Cinquième et dernière contradiction : la politique de la France a largement été animée ces dernières décennies par la motivation humanitaire de protéger les civils, principales victimes de conflits actuels. C’est ainsi qu’elle a été l’un des principaux artisans de la Convention d’interdiction des armes chimiques signée à Paris en janvier 1993 et qu’elle a soutenu le renforcement de la Convention d’interdiction des armes biologiques. Elle s’est déclarée prête à intervenir militairement en Syrie après les attaques chimiques qui ont révulsé l’opinion mondiale. Elle a œuvré au renforcement de la Convention sur les armes inhumaines (CCW) et de ses protocoles, pour lutter notamment contre les systèmes d’armes autonomes ou les engins explosifs improvisés. Elle a défendu l’interdiction totale et l’élimination des mines antipersonnel et des armes à sous-munitions. Elle est favorable à des ventes d’armes plus responsables grâce au Traité sur le commerce des armes, même si certaines de ses exportations vers le Moyen-Orient restent critiquables. Parallèlement, elle s’obstine à conserver des armes dont l’emploi provoquerait la pire des catastrophes humanitaires non seulement dans les pays visés, mais à l’échelle de la planète toute entière, comme l’ont prouvé les études scientifiques les plus récentes. Comment s’acharner à menacer des millions de civils innocents de telles armes sachant pertinemment que, comme l’avait déclaré la Cour internationale de Justice en 1996, «  la menace ou l’emploi d’armes nucléaires serait généralement contraire aux règles du droit international applicable dans les conflits armés, et spécialement aux principes et règles du droit humanitaire » ?

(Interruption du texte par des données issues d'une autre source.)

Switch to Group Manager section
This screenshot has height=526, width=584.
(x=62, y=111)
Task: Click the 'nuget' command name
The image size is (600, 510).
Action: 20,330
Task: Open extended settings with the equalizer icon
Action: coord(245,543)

L’enjeu de l’interdiction des armes nucléaires est donc bien clair, et c’est ce qui explique l’obstruction de la France et des autres puissances nucléaires : il s’agit de faire reconnaître la possession de cette arme comme illégitime et de promouvoir son élimination négociée. Il n’existe en effet aucun précédent dans lequel l’interdiction n’a pas précédé l’élimination d’une catégorie d’armes. Donc, de deux choses l’une : soit la France reste fidèle aux engagements de désarmement – fût-ce à long terme – auxquels elle a souscrits, et elle ne saurait alors s’opposer à l’interdiction de l’arme nucléaire, préalable à son élimination ; soit elle s’arc-boute sur la croyance que sa sécurité dépend du maintien indéfini de son arsenal nucléaire, et elle doit donc logiquement dénoncer le TNP, ouvrant ainsi la boîte de Pandore de la prolifération. La prophétie auto-réalisatrice, en quelque sorte.

[1] Alain Peyrefitte, C’était de Gaulle, Gallimard, Paris, 2002, p. 653.

Marc Finaud est un ancien diplomate français, actuellement Professeur associé au Centre de Politique de Sécurité de Genève (GCSP) et membre du Comité de parrainage d’Initiatives pour le Désarmement nucléaire (IDN).